A NOSE of breeding and distinction sets Miss Louisa Belle apart from the pack.
The seven-year-old red bloodhound has such a superior sense of smell that she has been trained to detect tainted corks affecting wine.
Her owners, Michelle Edwards and Daniel Fischl, said when faced with a pile of corks, Belle meticulously selected those that had been tainted by putting them to the side with her snout.
"She just has to sniff a barrel of wine to know whether it is off," Mr Fischl said.
"Most wineries rely on the human nose but that is time-consuming, costly and nowhere near as reliable as Belle, whose nose is 2000 times more sensitive than ours."
The owners of Caulfield-based boutique wine label Linnaea buy fruit from the Napa Valley in California and Heathcote in Victoria and they, along with most overseas vineyards, prefer corks for their bottles. Instead of sniffing corks, they decided to train their dog, who was becoming destructive around the house.

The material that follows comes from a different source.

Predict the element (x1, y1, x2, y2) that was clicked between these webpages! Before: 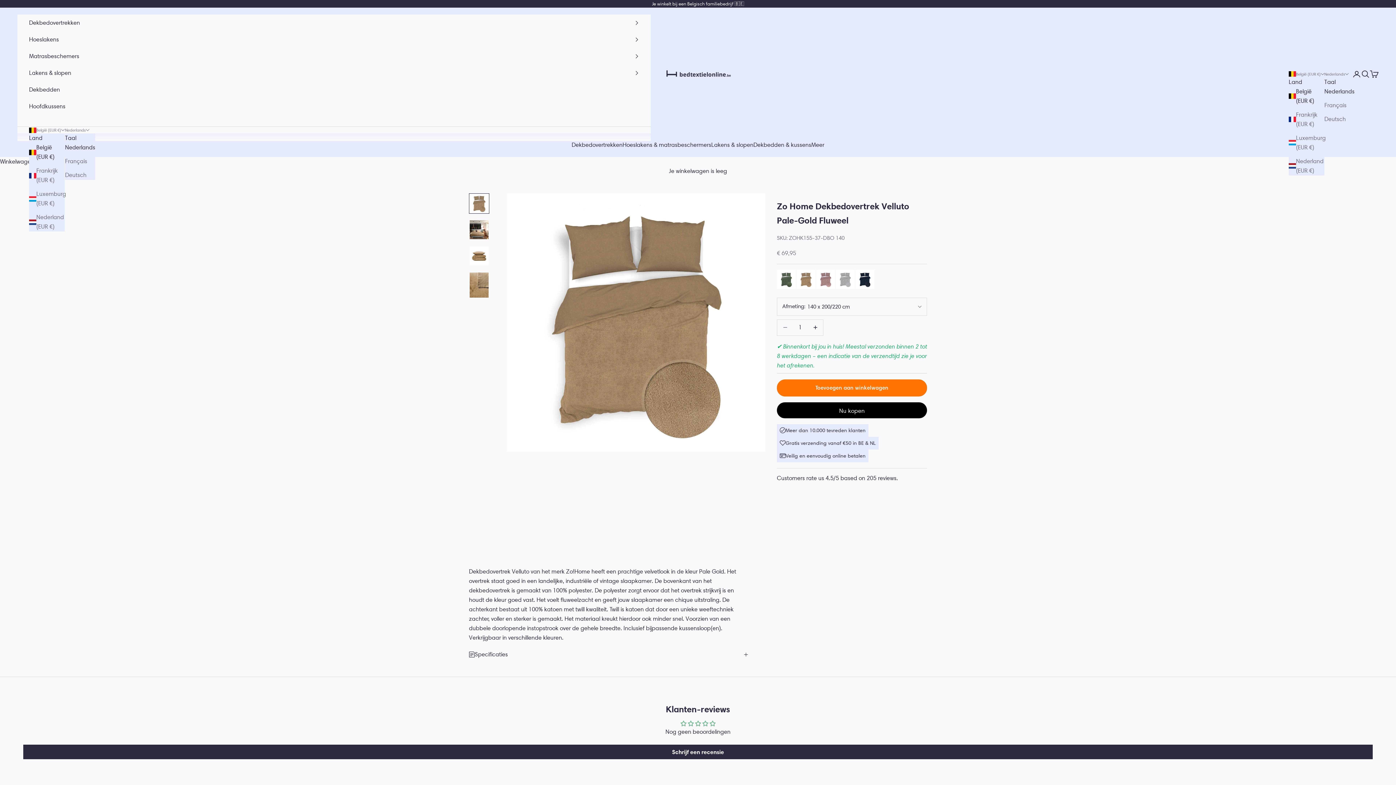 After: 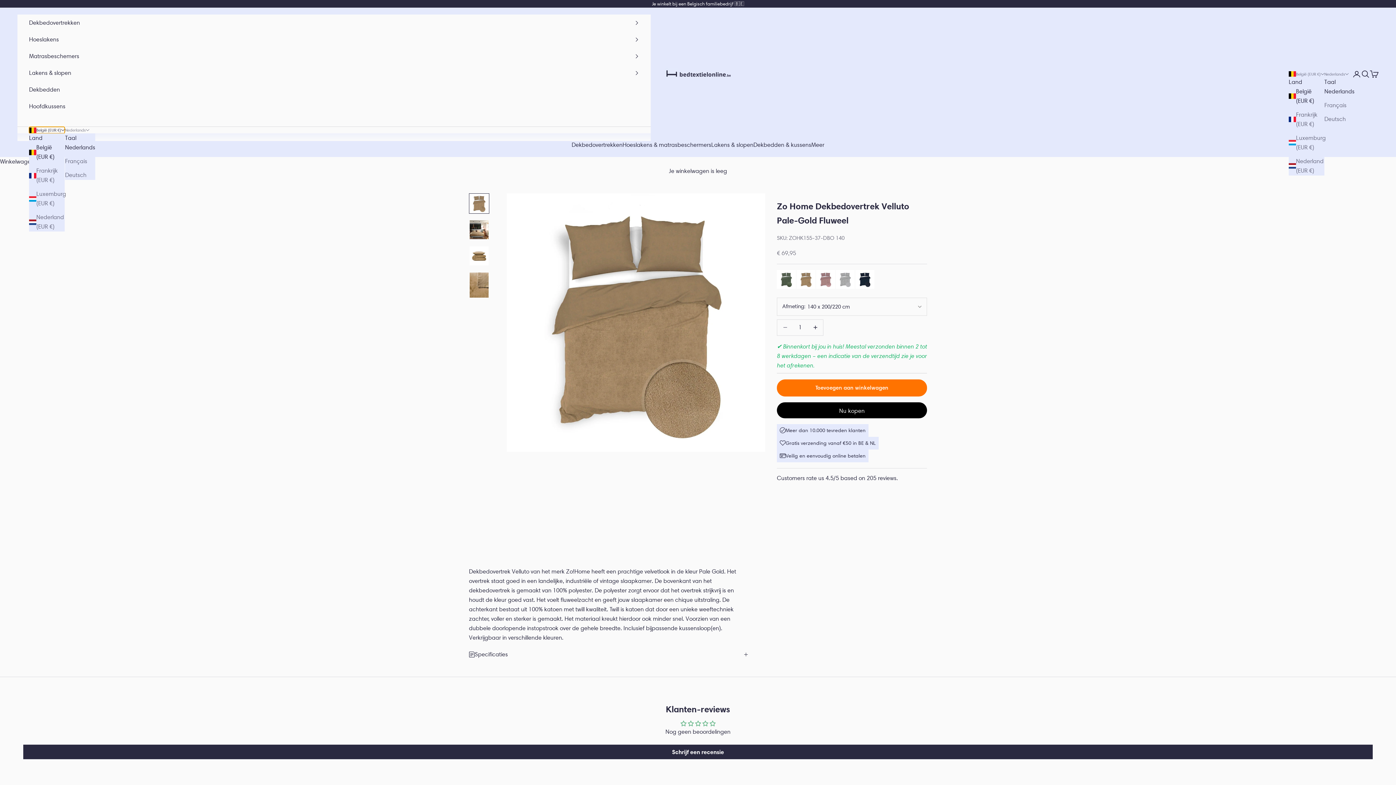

Coming from a line of search-and-rescue dogs, Belle is particularly sensitive to smell and can even detect a tainted wine through the bottle.
"It was time to put her to work because that's what she loves and she was very keen to put her nose into everything," Ms Edwards said.
"After two weeks she could isolate the tainted cork within 30 seconds."
Cork taint is a term that applies to wine that has been contaminated either by the wood where it is stored or the cork in the top of the bottle.
It has an odour that resembles damp and makes the wine undrinkable.
Miss Louisa Belle can detect faulty corks before they are inserted in bottles as well as corks that have broken down when wine has been stored.
She can also detect mildew leaf on vines.